The U.S. has seized a North Korean cargo ship that it alleges has been used to illicitly export coal from the country in violation of international sanctions, the Department of Justice announced Thursday. The move, though many months in the making, is sure to stir resentment in Pyongyang as the two countries try to negotiate denuclearization. The is the first time the U.S. has seized a North Korean ship for sanctions violations and U.S. officials say it is part of a broader push to increase pressure on Pyongyang to dismantle its nuclear program. The coal sector is key to the North Korean economy and its nuclear weapons program. The ship, named Wise Honest, was also importing heavy machinery.
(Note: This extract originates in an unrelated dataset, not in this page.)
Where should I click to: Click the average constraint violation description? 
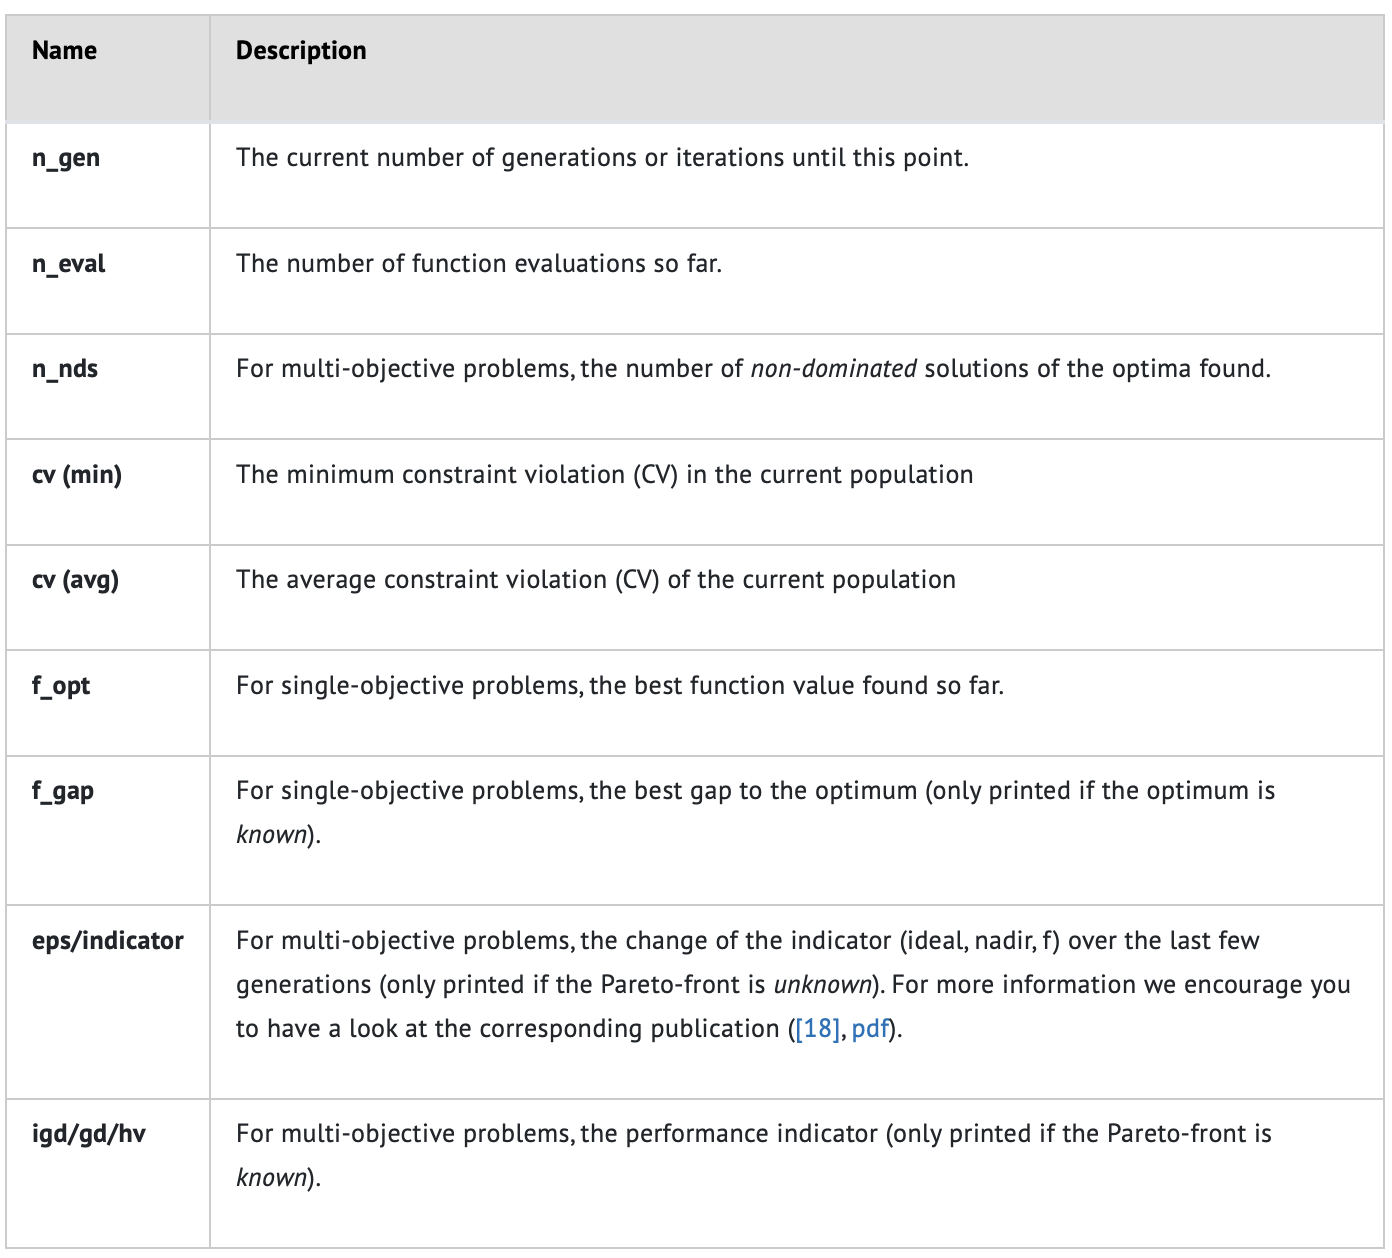click(595, 580)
The Wise Honest was first stopped in April 2018 in Indonesia when authorities there detained the vessel after it was photographed at a North Korean port. “Experts have said that to evade sanctions, North Korea conducts its illicit trading with a fleet of ghost ships that have false names painted on their hulls, steal identification numbers from other vessels and execute their trades via ship-to-ship transfers at sea to avoid prying eyes at ports,” the Washington Post reports. “In the case of the Wise Honest, a globe-trotting North Korean salesman arranged the 2018 shipment by holding meetings at North Korea’s embassy in Jakarta, then paid an Indonesian broker through bank transfers facilitated by JPMorgan Chase, according to bank documents and other evidence gathered by sanctions monitors.”
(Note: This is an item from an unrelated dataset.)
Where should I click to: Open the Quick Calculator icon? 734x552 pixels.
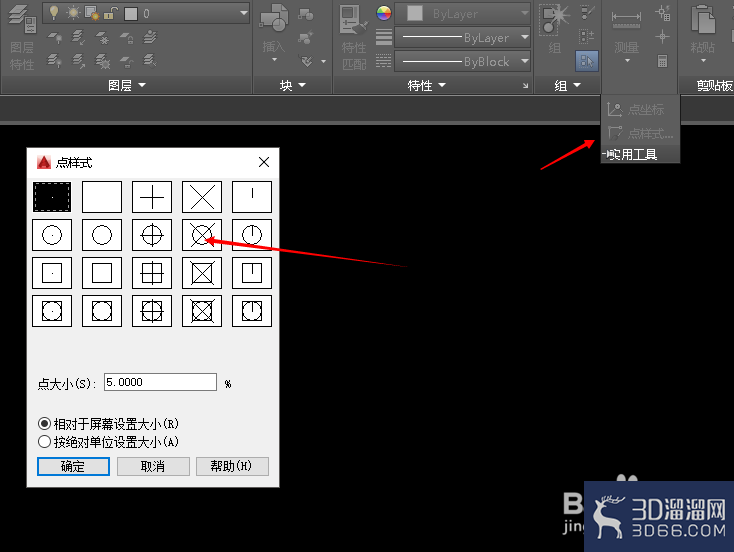pos(662,61)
During its voyage to Indonesia, the carrier ship traveled with a deactivated Automatic Identification System, concealing details about its identity, cargo, and destination. The ID system had been turned off for more than a year. “Three American banks were unwittingly ensnared in the scheme, officials said, transmitting payments around the world for maintenance, equipment and improvement of the shipping vessel,” the New York Times reports. “The Justice Department seized the vessel from the Indonesians, and the United States Coast Guard evaluated it to ensure it was safe enough to make the trip [to U.S. territory], a spokeswoman said. The vessel is being towed by a commercial tow boat to American Samoa, officials said.”